# Predicting Buy or Sell via Stock Trades of Congress Members

## Summary of Findings


### Introduction
Objective: Predicting whether a trade is BUY or SELL.

Type: Binary classification: there is only BUY (1) or SELL (0).

Response Variable: type of transaction (BUY/SELL). We chose this as a indicator to detect market trends.

Metric: F1-Score. We are using this because it a good balance between precision and recall. We believe precision and recall are important when predicting whether a trade is a buy or sell. 

### Baseline Model
Made our first Pipeline using the KNNeighborsClassifier model

    Features: 
        Quantitative:
            1. Day of transaction 
            2. Month of transaction
            3. Year of transaction        
        Nominal:
            4. Party
        

How: For the quantitative features, we used helper functions to strip respective parts of the date string. For 'party', we used one hot encoding to encode categorical values to numerical values.

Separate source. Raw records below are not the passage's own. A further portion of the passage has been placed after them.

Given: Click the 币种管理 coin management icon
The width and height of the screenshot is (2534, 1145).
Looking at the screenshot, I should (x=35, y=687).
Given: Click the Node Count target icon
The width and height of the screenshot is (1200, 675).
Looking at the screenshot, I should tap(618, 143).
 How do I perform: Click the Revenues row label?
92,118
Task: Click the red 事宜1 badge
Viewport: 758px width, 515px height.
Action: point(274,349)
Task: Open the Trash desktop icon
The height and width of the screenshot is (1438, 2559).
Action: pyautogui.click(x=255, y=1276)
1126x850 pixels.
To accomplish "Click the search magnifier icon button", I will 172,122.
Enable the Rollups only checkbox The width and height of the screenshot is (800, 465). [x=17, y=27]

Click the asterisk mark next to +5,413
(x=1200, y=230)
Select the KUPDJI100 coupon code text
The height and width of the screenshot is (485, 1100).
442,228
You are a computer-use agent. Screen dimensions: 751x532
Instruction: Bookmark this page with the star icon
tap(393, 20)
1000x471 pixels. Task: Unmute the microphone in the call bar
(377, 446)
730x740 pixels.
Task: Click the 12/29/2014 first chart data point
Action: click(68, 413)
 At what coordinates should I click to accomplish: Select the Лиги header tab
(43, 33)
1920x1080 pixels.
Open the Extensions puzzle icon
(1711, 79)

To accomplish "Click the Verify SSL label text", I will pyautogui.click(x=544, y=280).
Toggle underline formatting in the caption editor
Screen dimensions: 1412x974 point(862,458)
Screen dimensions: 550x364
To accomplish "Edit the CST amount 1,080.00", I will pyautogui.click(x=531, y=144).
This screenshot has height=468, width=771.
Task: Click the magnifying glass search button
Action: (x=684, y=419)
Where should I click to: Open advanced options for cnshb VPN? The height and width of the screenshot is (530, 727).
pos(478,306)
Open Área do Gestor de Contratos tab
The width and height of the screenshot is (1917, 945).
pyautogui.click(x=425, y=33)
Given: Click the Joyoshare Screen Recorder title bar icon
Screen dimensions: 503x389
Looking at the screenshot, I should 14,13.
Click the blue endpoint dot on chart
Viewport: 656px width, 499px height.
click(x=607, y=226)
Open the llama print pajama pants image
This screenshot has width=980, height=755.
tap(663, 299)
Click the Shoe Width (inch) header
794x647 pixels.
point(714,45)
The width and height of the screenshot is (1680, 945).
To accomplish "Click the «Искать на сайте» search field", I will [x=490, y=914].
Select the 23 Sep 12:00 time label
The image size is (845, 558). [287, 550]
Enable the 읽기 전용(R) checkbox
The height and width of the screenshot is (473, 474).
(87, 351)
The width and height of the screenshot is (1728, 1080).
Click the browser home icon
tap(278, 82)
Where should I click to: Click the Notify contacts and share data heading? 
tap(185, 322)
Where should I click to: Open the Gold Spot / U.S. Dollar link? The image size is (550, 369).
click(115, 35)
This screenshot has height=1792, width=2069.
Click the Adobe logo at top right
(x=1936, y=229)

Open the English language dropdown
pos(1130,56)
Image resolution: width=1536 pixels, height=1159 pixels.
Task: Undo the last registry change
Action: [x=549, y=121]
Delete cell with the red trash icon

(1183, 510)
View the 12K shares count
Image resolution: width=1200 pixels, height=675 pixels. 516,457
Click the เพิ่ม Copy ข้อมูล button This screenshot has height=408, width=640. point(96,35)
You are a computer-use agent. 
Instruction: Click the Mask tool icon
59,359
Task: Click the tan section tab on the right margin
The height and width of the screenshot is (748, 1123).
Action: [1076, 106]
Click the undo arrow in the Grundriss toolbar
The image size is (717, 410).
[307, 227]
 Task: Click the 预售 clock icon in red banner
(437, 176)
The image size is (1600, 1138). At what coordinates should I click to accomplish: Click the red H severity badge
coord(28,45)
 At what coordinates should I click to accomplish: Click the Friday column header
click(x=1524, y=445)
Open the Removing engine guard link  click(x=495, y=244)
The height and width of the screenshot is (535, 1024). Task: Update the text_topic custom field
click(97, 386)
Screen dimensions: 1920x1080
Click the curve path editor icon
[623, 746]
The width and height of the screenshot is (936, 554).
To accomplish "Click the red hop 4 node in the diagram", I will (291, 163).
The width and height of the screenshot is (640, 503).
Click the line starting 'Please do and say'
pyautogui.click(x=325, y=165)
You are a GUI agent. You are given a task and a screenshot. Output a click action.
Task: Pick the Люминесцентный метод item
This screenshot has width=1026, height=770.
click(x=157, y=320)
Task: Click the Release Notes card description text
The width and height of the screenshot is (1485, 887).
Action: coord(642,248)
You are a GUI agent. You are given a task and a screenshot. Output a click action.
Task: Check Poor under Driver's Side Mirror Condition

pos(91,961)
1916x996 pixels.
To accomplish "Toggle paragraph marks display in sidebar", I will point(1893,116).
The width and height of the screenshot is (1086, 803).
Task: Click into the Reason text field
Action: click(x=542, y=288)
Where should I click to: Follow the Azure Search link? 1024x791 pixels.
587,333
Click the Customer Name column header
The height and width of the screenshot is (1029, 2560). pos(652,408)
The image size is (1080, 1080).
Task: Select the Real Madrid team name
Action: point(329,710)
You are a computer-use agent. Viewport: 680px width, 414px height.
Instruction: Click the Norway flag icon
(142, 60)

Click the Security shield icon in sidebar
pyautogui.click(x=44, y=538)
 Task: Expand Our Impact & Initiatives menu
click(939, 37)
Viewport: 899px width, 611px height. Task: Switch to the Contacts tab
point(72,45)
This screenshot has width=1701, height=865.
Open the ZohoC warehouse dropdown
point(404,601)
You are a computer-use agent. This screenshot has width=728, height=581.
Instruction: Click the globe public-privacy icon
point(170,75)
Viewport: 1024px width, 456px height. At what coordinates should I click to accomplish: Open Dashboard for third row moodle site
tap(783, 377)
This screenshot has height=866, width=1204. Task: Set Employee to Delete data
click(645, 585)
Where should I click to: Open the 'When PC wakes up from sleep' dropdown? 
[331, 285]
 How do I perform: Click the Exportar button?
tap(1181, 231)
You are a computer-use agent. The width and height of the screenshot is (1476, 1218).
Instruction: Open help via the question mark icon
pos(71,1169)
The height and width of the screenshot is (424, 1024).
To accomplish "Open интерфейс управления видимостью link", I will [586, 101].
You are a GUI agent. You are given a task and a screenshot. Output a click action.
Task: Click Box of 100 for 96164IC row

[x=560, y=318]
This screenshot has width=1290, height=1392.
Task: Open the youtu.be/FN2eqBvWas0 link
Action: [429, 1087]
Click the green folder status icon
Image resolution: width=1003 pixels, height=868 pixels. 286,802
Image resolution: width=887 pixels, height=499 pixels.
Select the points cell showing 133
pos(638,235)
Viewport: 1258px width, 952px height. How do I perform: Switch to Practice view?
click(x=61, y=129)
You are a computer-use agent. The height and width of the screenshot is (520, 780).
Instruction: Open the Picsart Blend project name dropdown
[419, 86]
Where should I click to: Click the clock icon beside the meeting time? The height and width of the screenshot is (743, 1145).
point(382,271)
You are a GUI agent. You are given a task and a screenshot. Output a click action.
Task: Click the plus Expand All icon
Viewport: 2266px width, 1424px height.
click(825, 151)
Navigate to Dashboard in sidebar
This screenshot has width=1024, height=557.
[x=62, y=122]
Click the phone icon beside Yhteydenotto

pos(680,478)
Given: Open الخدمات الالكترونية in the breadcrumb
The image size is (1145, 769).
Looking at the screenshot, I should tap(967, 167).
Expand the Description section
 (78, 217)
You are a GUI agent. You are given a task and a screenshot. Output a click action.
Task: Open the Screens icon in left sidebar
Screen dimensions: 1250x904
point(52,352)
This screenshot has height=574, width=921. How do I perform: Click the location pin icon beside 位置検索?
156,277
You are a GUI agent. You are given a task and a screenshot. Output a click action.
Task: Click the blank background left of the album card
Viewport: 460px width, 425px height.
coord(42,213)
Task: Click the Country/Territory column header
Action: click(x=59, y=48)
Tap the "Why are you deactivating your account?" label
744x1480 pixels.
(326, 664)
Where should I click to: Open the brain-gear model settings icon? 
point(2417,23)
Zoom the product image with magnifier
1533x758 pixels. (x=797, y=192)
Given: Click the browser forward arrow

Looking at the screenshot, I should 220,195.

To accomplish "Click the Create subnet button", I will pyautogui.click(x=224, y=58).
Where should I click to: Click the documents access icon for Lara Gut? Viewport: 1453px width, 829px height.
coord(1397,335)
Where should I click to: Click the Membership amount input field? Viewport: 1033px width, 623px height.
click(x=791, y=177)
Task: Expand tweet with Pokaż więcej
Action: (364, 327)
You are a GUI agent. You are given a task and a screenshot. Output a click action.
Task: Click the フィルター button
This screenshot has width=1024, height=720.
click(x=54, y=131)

Why: For quantitative columns, buy or sell depends on the date since historical events such as the 2008 recession can cause systematic changes to buying and selling behaviors. For 'party', the buy or sell can depend on party affiliation since the parties could have different buying and selling patterns

Model Performance: Using F1-Score for our metric of evaluation, we achieved a score of 0.6520694259012015 on our test set. We are able to conclude that this model is decent, since it's a lot better than the baseline accuracy of 0.5252973381159146 (guessing all 'buy'). Our pipeline improved our F-1 score by 0.12677208778528692.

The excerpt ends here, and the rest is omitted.